When Donald Trump started his journey as the 45th President of the United States, he and his family had to learn the ropes of what running the United States would actually be like. Michelle Obama offered to help Melania Trump during the transition because that's traditionally what the previous first ladies did, but according to a November 2018 interview Michelle did with "Good Morning America," Melania did not take her up on the offer. Her husband however, had a different approach with figuring out how to best serve the American people.

During the beginning of his presidency, Donald Trump reached out to 44th president Barack Obama for advice on certain decisions like recommendations for potential cabinet appointments, or Obama's perspective on the greatest challenges America faced at the time.

"I have asked him what he would think of this one and that one," Trump told NBC's Matt Lauer on "The Today Show," "I take his recommendations very seriously." But there was one question Trump asked that threw Obama for a loop.

Barack Obama reportedly couldn't answer Donald Trump's question

Bob Woodward and Robert Costa's book "Peril," which was released in September, gives the readers political insight into the months before and after the 2020 election, as well as the COVID-19 pandemic, the Jan. 6 riot, and the 2020 presidential campaign, per Fox News.

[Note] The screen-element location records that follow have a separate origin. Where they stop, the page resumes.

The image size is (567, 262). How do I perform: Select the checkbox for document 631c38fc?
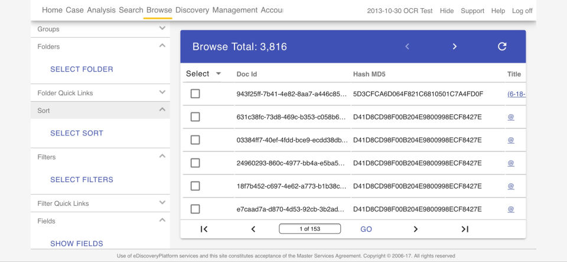pyautogui.click(x=195, y=117)
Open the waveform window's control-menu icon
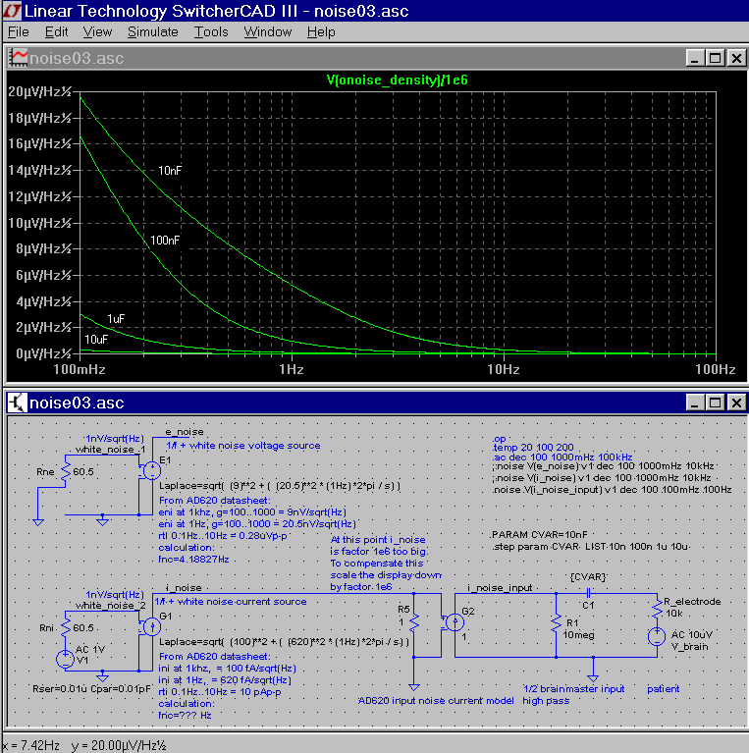 pos(18,58)
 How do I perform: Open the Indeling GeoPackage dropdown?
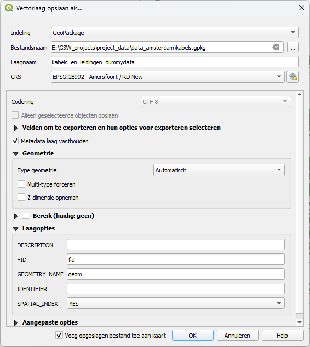[175, 32]
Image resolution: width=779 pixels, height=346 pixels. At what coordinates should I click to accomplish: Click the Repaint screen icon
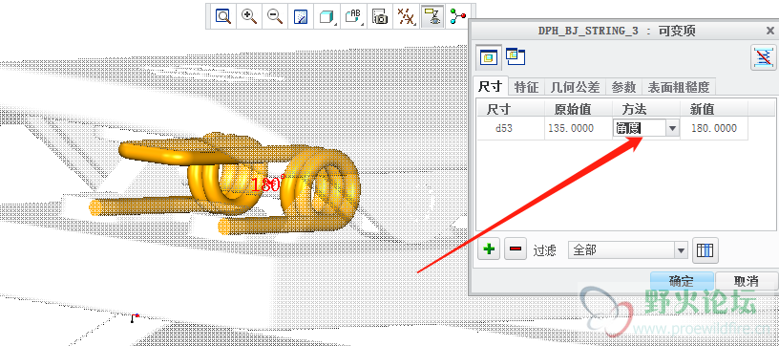point(301,16)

Woodward and Costa reported that in 2016, Donald Trump and Barack Obama were riding from the White House together to the Capitol when Trump asked Obama: "What was your biggest mistake?" referring to Obama's time as president. "I can't think of anything," Obama reportedly said. That comment from the former president is particularly surprising because a couple of months later in April 2016 during a Fox News interview, Obama said the worst mistake of his presidency was "probably failing to plan for the day after what I think was the right thing to do in intervening in Libya." That was referring to Obama not planning the aftermath of the 2011 fall of Libyan dictator Muammar Gaddafi properly, which at the time he felt was "a mess," per BBC News.

Even though Obama reportedly couldn't find any common ground on the failures of his presidency for Trump, maybe now these two can get together and compare notes again in preparation for Trump's rumored 2024 presidential run.